> What you should do
Copy every entry below, exactly and in full.

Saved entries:
>>>

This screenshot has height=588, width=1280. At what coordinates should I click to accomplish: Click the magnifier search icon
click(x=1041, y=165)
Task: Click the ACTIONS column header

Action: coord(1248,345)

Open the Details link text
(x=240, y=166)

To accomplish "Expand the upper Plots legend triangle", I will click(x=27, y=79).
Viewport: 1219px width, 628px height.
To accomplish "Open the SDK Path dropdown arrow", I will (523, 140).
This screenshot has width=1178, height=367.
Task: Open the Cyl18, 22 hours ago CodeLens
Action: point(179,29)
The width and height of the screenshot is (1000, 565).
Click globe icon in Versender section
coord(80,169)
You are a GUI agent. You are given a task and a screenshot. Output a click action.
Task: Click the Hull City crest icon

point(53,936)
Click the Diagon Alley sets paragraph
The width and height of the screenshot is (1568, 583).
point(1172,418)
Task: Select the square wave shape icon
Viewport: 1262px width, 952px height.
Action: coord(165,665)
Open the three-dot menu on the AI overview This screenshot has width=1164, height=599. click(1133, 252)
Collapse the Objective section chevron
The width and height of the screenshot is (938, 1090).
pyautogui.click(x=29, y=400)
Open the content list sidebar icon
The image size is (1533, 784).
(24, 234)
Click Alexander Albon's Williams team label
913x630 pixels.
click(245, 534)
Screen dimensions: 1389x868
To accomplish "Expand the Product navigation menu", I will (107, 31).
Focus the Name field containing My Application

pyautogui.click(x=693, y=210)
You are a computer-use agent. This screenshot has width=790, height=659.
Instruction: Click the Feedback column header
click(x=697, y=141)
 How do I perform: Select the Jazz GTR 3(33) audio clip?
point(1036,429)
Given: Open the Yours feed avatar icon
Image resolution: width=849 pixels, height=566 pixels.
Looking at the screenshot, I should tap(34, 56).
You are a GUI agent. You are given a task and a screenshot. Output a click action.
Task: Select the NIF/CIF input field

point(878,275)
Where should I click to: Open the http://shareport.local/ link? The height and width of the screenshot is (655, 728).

<<<

> Response to the exercise
This screenshot has height=588, width=1280. At what coordinates should I click to accomplish: Click the magnifier search icon
click(x=1041, y=165)
Task: Click the ACTIONS column header

Action: coord(1248,345)

Open the Details link text
(x=240, y=166)

To accomplish "Expand the upper Plots legend triangle", I will click(x=27, y=79).
Viewport: 1219px width, 628px height.
To accomplish "Open the SDK Path dropdown arrow", I will (523, 140).
This screenshot has width=1178, height=367.
Task: Open the Cyl18, 22 hours ago CodeLens
Action: point(179,29)
The width and height of the screenshot is (1000, 565).
Click globe icon in Versender section
coord(80,169)
You are a GUI agent. You are given a task and a screenshot. Output a click action.
Task: Click the Hull City crest icon

point(53,936)
Click the Diagon Alley sets paragraph
The width and height of the screenshot is (1568, 583).
point(1172,418)
Task: Select the square wave shape icon
Viewport: 1262px width, 952px height.
Action: coord(165,665)
Open the three-dot menu on the AI overview This screenshot has width=1164, height=599. click(1133, 252)
Collapse the Objective section chevron
The width and height of the screenshot is (938, 1090).
pyautogui.click(x=29, y=400)
Open the content list sidebar icon
The image size is (1533, 784).
(24, 234)
Click Alexander Albon's Williams team label
913x630 pixels.
click(245, 534)
Screen dimensions: 1389x868
To accomplish "Expand the Product navigation menu", I will (107, 31).
Focus the Name field containing My Application

pyautogui.click(x=693, y=210)
You are a computer-use agent. This screenshot has width=790, height=659.
Instruction: Click the Feedback column header
click(x=697, y=141)
 How do I perform: Select the Jazz GTR 3(33) audio clip?
point(1036,429)
Given: Open the Yours feed avatar icon
Image resolution: width=849 pixels, height=566 pixels.
Looking at the screenshot, I should tap(34, 56).
You are a GUI agent. You are given a task and a screenshot. Output a click action.
Task: Select the NIF/CIF input field

point(878,275)
Where should I click to: Open the http://shareport.local/ link? The height and width of the screenshot is (655, 728).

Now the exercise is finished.